Each chapter builds on the previous one. The teaching implementations are designed to be read in order, with each adding exactly one new concept.


Conclusion

The learn-claude-code project represents a significant contribution to AI agent education. By breaking down a production agent system into 19 progressive chapters, it makes complex architecture accessible to developers at all levels. The curriculum does not just show you what to build - it shows you why each component exists and how it fits into the larger system.

Whether you are building your first agent or architecting a multi-agent platform, the principles taught in this curriculum apply: the agent loop as foundation, the dispatch map for clean routing, the permission pipeline for safety, the two-layer skill model for efficient knowledge management, and the JSONL inbox for team communication.

The project demonstrates that production AI agents are not magic - they are carefully designed systems built from understandable components. Each layer adds capability without changing the core loop. Each mechanism solves a specific problem that arises at scale.

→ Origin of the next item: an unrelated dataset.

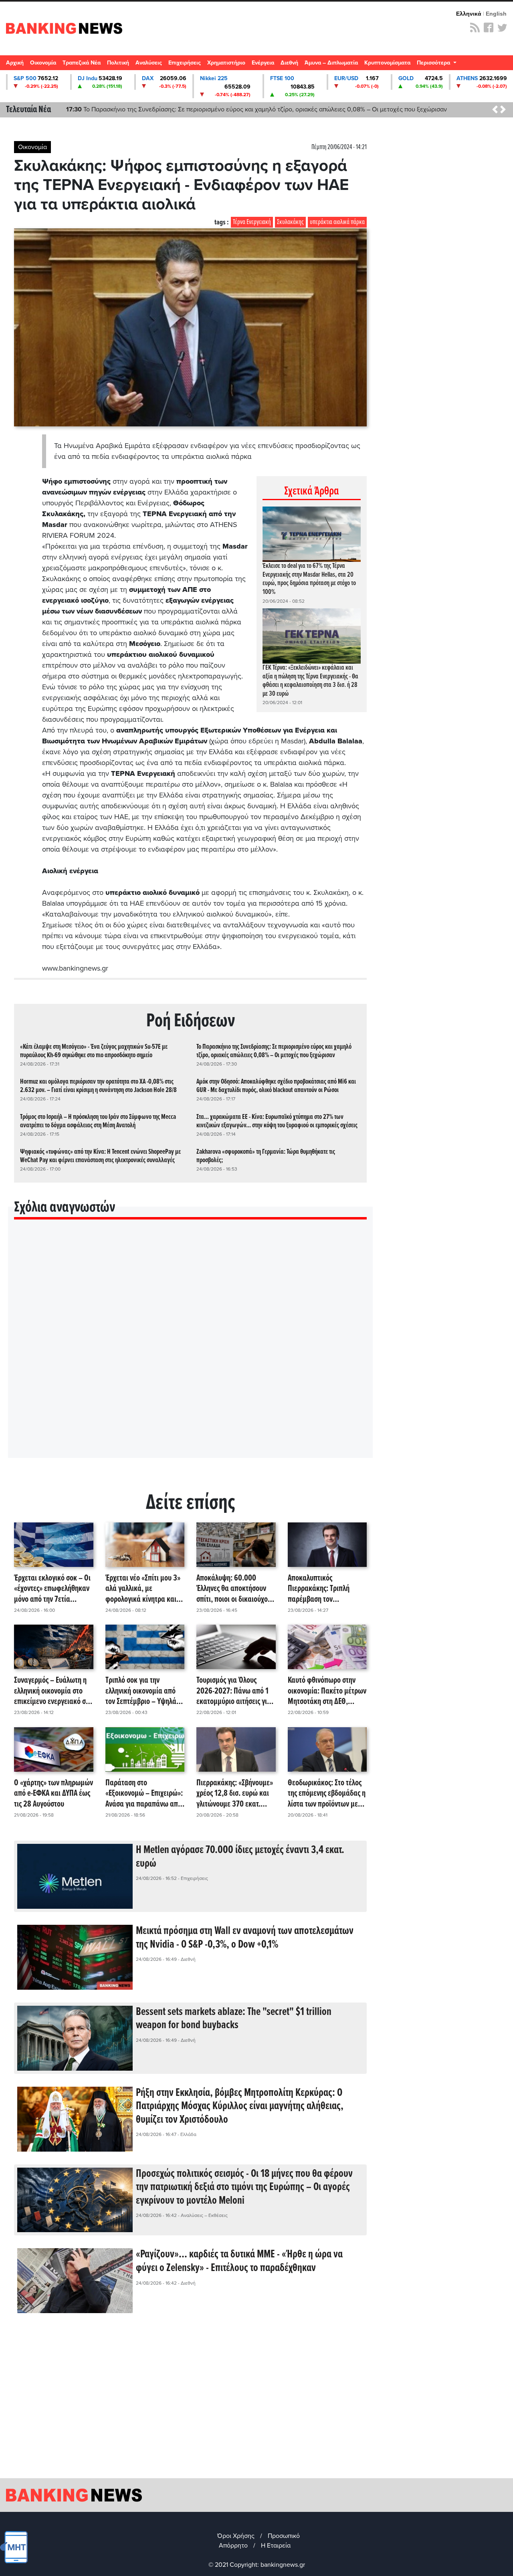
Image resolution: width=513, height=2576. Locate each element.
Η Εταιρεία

For developers looking to understand modern AI agent architecture, learn-claude-code provides the roadmap. Start with the loop, add tools, plan sessions, delegate subtasks, load skills, compress context, gate permissions, hook extensions, persist memory, assemble prompts, recover from errors, schedule tasks, coordinate teams, and route capabilities. That is the journey from a bare API call to a production agent platform.